Um das Ganze abzukürzen: Es dauerte bis ca. 16 Uhr, bis der Startschuss fallen konnte und die Presswehen begannen. Nach einer guten Stunde harter Arbeit – mein Gott war das anstrengend – kam der Kleine dann endlich rausgeflutscht. Alles dran, alles gesund, ein großes Kind und Haare Haare Haare. Das erste, was die Hebamme sagte, war: „Der braucht ’nen Frisörtermin.“ Und mir ging es direkt nach der Geburt wunderbar. Es stimmt tatsächlich, was man sagt: Alle Mühsal, alle Schmerzen sind sofort vergessen und verflogen. Man hält ein kleines glitschiges Etwas im Arm und ist nur froh und stolz und verliebt. Und: Man kann direkt danach duschen gehen, und aufstehen und rumlaufen. Herrlich! Das Kind kam im Gegensatz zu dem Jungen per Kaiserschnitt auf die Welt und ich muss sagen, dass man selbstverständlich bei einer natürlichen Geburt auch flucht und schimpft und sich wünscht, dass es vorbei ist oder nie geschehen wäre, aber das Elend währt ja nur (relativ) kurz. Die Schmerzen NACH einem Kaiserschnitt hingegen sind wirklich ätzend. Mann kann sich 4 Tage lang nicht bewegen (das war bei mir wenigstens so), hat eine Blasenkatheter, hat Höllenschmerzen beim Husten oder auch Lachen und die Narbe macht einem noch wochenlang nach der Geburt Freude. Neee, also ich würde wieder „normal“ gebären wollen, das war um Welten besser.

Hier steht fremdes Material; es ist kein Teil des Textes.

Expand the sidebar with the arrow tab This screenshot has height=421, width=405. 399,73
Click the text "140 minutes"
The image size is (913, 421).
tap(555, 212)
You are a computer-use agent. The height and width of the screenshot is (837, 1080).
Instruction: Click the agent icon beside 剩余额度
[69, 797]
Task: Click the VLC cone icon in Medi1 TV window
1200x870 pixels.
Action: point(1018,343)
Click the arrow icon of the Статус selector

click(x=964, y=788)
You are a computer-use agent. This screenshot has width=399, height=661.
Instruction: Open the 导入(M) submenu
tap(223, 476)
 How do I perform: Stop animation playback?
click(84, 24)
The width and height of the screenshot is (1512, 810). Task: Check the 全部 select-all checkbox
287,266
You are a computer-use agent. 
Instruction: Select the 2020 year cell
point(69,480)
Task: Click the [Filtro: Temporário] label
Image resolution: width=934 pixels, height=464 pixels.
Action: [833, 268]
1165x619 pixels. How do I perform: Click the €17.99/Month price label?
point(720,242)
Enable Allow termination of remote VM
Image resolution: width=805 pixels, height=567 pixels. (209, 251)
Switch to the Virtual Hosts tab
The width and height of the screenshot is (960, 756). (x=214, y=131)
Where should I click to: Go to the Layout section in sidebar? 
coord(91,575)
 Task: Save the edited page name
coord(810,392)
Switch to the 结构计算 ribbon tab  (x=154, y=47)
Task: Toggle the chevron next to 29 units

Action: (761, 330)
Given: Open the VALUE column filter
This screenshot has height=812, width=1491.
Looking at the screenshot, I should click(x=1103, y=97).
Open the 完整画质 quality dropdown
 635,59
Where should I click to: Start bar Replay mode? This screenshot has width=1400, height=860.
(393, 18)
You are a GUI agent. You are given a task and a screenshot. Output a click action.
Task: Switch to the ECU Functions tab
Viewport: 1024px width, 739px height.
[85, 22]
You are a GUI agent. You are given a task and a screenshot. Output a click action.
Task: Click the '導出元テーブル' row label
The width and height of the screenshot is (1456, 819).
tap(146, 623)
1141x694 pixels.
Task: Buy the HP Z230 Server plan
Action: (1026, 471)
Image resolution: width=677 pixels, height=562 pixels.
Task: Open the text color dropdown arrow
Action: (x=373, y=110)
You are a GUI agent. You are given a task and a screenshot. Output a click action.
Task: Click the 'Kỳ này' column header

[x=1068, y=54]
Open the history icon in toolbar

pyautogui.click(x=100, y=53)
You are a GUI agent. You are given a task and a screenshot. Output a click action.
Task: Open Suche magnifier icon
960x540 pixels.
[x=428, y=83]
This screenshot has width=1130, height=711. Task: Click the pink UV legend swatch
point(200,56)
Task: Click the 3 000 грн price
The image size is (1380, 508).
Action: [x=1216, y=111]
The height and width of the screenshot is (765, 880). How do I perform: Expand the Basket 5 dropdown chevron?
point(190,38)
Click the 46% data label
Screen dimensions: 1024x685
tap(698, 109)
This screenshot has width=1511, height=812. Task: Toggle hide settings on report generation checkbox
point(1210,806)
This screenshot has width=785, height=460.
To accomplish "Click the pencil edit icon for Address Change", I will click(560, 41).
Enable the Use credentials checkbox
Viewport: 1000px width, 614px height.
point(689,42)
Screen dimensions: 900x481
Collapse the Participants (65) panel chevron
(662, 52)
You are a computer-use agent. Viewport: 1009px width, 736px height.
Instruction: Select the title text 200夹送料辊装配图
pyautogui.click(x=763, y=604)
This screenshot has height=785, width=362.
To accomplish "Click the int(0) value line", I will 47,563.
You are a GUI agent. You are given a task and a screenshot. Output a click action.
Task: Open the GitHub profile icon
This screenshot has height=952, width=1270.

Die Oma und das Kind kamen noch am gleichen Tag, um das neue Familienmitglied zu bestaunen. Das Kind war mächtig stolz auf den kleinen Bruder und ist es noch immer. Wir hatten ein Familienzimmer, von dem aus der Mann und ich mit dem Jungen im Arm in der Nacht das Sylvesterfeuerwerk über der Stadt anschauen konnten. Wie romantisch. Das wird der kleine Mann nun jedes Jahr an seinem Geburtstag haben.
Und ob es auch in den folgenden Tagen und Wochen mit dem Jungen so romantisch blieb, und ob Jungs wirklich mehr Bauchschmerzen haben als Mädels und insgesamt anstrengender sind, das erfahrt Ihr beim nächsten Mal – sollte ich denn dazu kommen.
Wie schön für mich, dass du wieder Zeit findest/fandest zu schreiben! Nachdem ich mir schon Sorgen gemacht hatte und mein Kopfkino sich die schlimmsten Szenarien ausmalte, beruhigt es mich ungemein, dass du einfach nur im ganz normalen Babystress bist.
Bei Kind Nummer 3 wehte ich mich übrigens durch einen ALDI und war mir nicht sicher, ob das nur Senkwehen oder echte Wehen sind.
Selten klang eine Geburt so vergnüglich… 😉
Liebe Mone,
herzlichen Glückwunsch zu Eurem Sohn!!!